§ What to do
The reply should consist of every entry, repeated exactly.

Data in this exercise section start

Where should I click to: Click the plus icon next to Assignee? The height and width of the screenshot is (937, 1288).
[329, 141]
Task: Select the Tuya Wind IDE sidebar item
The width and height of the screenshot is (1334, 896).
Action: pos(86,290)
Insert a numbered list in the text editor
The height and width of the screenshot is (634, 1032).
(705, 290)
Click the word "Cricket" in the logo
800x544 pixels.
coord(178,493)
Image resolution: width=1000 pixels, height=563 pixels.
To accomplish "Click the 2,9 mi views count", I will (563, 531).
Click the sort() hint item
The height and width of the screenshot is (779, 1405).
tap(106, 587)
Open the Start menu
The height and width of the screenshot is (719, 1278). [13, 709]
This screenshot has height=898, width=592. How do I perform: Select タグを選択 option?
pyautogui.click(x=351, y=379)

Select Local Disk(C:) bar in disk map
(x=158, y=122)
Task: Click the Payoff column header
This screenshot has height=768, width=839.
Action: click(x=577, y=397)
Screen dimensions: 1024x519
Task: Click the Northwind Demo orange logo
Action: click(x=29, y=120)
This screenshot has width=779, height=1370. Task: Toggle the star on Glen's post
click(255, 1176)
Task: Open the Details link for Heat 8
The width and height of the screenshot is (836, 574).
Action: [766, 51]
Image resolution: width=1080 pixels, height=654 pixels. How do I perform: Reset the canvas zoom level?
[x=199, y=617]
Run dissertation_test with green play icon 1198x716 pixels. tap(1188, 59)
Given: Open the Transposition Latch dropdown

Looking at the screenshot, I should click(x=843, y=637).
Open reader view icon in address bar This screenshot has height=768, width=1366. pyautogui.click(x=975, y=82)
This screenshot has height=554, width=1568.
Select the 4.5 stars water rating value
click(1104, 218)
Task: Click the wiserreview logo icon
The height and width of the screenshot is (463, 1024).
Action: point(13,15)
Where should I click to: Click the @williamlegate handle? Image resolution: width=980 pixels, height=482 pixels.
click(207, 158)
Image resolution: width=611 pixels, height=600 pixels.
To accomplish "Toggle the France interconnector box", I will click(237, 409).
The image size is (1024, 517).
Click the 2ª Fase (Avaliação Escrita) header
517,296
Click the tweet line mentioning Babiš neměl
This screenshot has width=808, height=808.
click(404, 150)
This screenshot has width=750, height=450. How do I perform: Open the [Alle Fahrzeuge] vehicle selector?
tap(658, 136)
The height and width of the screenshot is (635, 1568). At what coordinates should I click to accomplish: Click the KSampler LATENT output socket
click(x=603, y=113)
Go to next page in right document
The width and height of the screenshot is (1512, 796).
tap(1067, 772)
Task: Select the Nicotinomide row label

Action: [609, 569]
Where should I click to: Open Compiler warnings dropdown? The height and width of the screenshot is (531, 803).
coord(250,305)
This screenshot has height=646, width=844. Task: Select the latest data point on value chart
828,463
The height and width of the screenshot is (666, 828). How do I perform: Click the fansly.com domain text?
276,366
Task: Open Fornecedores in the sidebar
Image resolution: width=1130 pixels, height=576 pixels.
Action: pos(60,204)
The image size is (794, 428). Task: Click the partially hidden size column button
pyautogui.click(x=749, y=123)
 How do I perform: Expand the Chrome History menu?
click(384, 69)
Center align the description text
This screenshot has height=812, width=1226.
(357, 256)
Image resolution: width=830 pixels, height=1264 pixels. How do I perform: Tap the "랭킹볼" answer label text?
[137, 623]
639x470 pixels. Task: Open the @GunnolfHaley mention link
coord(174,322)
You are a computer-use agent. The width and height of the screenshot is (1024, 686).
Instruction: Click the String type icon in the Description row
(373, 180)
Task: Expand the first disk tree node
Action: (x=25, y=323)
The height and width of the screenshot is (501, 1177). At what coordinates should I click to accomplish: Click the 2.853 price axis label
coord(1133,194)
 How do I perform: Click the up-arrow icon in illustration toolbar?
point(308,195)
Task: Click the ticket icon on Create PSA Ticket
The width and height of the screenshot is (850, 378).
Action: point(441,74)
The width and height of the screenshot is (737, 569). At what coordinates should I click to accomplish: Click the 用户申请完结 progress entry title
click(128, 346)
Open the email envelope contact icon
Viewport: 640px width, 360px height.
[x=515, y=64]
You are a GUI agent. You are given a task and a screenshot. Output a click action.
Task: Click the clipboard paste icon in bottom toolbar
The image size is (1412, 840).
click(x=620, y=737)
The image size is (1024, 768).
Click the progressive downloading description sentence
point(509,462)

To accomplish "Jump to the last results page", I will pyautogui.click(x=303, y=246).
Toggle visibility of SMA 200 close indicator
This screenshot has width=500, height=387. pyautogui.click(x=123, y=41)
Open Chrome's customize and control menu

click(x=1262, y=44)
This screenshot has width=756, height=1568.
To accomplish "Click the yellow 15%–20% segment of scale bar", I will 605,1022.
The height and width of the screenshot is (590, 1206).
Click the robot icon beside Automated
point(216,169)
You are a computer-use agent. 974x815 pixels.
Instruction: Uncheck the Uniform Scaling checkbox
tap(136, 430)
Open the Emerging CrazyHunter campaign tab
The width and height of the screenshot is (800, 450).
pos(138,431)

Data in this exercise section end

§ Task output
Where should I click to: Click the plus icon next to Assignee? The height and width of the screenshot is (937, 1288).
[329, 141]
Task: Select the Tuya Wind IDE sidebar item
The width and height of the screenshot is (1334, 896).
Action: pos(86,290)
Insert a numbered list in the text editor
The height and width of the screenshot is (634, 1032).
(705, 290)
Click the word "Cricket" in the logo
800x544 pixels.
coord(178,493)
Image resolution: width=1000 pixels, height=563 pixels.
To accomplish "Click the 2,9 mi views count", I will (563, 531).
Click the sort() hint item
The height and width of the screenshot is (779, 1405).
tap(106, 587)
Open the Start menu
The height and width of the screenshot is (719, 1278). [13, 709]
This screenshot has height=898, width=592. How do I perform: Select タグを選択 option?
pyautogui.click(x=351, y=379)

Select Local Disk(C:) bar in disk map
(x=158, y=122)
Task: Click the Payoff column header
This screenshot has height=768, width=839.
Action: click(x=577, y=397)
Screen dimensions: 1024x519
Task: Click the Northwind Demo orange logo
Action: click(x=29, y=120)
This screenshot has width=779, height=1370. Task: Toggle the star on Glen's post
click(255, 1176)
Task: Open the Details link for Heat 8
The width and height of the screenshot is (836, 574).
Action: [766, 51]
Image resolution: width=1080 pixels, height=654 pixels. How do I perform: Reset the canvas zoom level?
[x=199, y=617]
Run dissertation_test with green play icon 1198x716 pixels. tap(1188, 59)
Given: Open the Transposition Latch dropdown

Looking at the screenshot, I should click(x=843, y=637).
Open reader view icon in address bar This screenshot has height=768, width=1366. pyautogui.click(x=975, y=82)
This screenshot has height=554, width=1568.
Select the 4.5 stars water rating value
click(1104, 218)
Task: Click the wiserreview logo icon
The height and width of the screenshot is (463, 1024).
Action: point(13,15)
Where should I click to: Click the @williamlegate handle? Image resolution: width=980 pixels, height=482 pixels.
click(207, 158)
Image resolution: width=611 pixels, height=600 pixels.
To accomplish "Toggle the France interconnector box", I will click(237, 409).
The image size is (1024, 517).
Click the 2ª Fase (Avaliação Escrita) header
517,296
Click the tweet line mentioning Babiš neměl
This screenshot has width=808, height=808.
click(404, 150)
This screenshot has width=750, height=450. How do I perform: Open the [Alle Fahrzeuge] vehicle selector?
tap(658, 136)
The height and width of the screenshot is (635, 1568). At what coordinates should I click to accomplish: Click the KSampler LATENT output socket
click(x=603, y=113)
Go to next page in right document
The width and height of the screenshot is (1512, 796).
tap(1067, 772)
Task: Select the Nicotinomide row label

Action: [609, 569]
Where should I click to: Open Compiler warnings dropdown? The height and width of the screenshot is (531, 803).
coord(250,305)
This screenshot has height=646, width=844. Task: Select the latest data point on value chart
828,463
The height and width of the screenshot is (666, 828). How do I perform: Click the fansly.com domain text?
276,366
Task: Open Fornecedores in the sidebar
Image resolution: width=1130 pixels, height=576 pixels.
Action: pos(60,204)
The image size is (794, 428). Task: Click the partially hidden size column button
pyautogui.click(x=749, y=123)
 How do I perform: Expand the Chrome History menu?
click(384, 69)
Center align the description text
This screenshot has height=812, width=1226.
(357, 256)
Image resolution: width=830 pixels, height=1264 pixels. How do I perform: Tap the "랭킹볼" answer label text?
[137, 623]
639x470 pixels. Task: Open the @GunnolfHaley mention link
coord(174,322)
You are a computer-use agent. The width and height of the screenshot is (1024, 686).
Instruction: Click the String type icon in the Description row
(373, 180)
Task: Expand the first disk tree node
Action: (x=25, y=323)
The height and width of the screenshot is (501, 1177). At what coordinates should I click to accomplish: Click the 2.853 price axis label
coord(1133,194)
 How do I perform: Click the up-arrow icon in illustration toolbar?
point(308,195)
Task: Click the ticket icon on Create PSA Ticket
The width and height of the screenshot is (850, 378).
Action: point(441,74)
The width and height of the screenshot is (737, 569). At what coordinates should I click to accomplish: Click the 用户申请完结 progress entry title
click(128, 346)
Open the email envelope contact icon
Viewport: 640px width, 360px height.
[x=515, y=64]
You are a GUI agent. You are given a task and a screenshot. Output a click action.
Task: Click the clipboard paste icon in bottom toolbar
The image size is (1412, 840).
click(x=620, y=737)
The image size is (1024, 768).
Click the progressive downloading description sentence
point(509,462)

To accomplish "Jump to the last results page", I will pyautogui.click(x=303, y=246).
Toggle visibility of SMA 200 close indicator
This screenshot has width=500, height=387. pyautogui.click(x=123, y=41)
Open Chrome's customize and control menu

click(x=1262, y=44)
This screenshot has width=756, height=1568.
To accomplish "Click the yellow 15%–20% segment of scale bar", I will 605,1022.
The height and width of the screenshot is (590, 1206).
Click the robot icon beside Automated
point(216,169)
You are a computer-use agent. 974x815 pixels.
Instruction: Uncheck the Uniform Scaling checkbox
tap(136, 430)
Open the Emerging CrazyHunter campaign tab
The width and height of the screenshot is (800, 450).
pos(138,431)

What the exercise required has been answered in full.